WHAT IS NEEDED. Scan the records for the word "search". Report each line where it occurs.

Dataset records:
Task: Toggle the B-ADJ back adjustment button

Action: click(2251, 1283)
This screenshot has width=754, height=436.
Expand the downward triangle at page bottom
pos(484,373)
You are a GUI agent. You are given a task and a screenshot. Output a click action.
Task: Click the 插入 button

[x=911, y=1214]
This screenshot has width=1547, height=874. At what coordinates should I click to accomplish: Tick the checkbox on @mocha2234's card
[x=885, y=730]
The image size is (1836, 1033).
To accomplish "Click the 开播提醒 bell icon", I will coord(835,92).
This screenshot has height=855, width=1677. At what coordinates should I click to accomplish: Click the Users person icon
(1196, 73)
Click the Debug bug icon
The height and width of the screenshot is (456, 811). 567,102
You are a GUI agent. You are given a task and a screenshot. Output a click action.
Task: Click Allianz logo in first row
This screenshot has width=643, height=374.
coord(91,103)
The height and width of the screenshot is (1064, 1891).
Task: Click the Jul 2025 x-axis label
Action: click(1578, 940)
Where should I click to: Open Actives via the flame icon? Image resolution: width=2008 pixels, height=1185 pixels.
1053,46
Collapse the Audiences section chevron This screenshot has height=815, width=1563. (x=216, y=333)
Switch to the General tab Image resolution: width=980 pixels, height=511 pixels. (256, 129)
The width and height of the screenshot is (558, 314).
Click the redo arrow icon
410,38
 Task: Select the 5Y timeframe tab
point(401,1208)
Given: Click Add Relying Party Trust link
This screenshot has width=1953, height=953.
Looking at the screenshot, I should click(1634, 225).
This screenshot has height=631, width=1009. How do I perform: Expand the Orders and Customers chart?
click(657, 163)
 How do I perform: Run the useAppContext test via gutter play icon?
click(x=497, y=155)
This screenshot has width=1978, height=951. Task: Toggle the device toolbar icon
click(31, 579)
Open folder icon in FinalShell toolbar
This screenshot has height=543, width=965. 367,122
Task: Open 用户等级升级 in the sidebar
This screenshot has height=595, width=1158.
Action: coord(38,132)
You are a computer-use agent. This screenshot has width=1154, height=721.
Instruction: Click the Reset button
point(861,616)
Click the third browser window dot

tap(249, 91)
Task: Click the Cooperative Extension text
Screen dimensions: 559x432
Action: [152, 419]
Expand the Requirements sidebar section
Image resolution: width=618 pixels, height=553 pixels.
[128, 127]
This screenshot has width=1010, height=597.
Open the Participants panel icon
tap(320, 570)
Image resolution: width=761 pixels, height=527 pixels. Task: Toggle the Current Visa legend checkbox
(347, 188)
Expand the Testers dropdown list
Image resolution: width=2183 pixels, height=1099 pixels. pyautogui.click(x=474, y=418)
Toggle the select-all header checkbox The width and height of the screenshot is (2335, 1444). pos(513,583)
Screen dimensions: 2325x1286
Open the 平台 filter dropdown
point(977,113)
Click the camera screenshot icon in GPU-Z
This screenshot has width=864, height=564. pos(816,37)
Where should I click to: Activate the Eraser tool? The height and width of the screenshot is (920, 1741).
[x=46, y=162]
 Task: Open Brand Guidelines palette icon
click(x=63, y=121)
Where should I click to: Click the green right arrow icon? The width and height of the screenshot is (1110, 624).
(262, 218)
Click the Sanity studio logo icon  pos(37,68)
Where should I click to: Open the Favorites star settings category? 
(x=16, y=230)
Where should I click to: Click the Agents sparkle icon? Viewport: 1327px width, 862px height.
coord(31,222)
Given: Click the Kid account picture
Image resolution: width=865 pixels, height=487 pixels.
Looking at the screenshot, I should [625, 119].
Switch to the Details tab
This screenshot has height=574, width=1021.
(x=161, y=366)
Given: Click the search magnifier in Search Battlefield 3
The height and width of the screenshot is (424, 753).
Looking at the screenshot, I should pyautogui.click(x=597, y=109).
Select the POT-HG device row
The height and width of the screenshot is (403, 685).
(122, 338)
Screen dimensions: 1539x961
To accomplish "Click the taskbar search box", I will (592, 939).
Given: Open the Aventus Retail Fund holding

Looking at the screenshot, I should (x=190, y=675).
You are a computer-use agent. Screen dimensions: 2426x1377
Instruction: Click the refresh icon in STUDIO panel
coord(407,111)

RESULT OF THIS TASK.
Given: Click the search magnifier in Search Battlefield 3
To accomplish "Click the taskbar search box", I will (592, 939).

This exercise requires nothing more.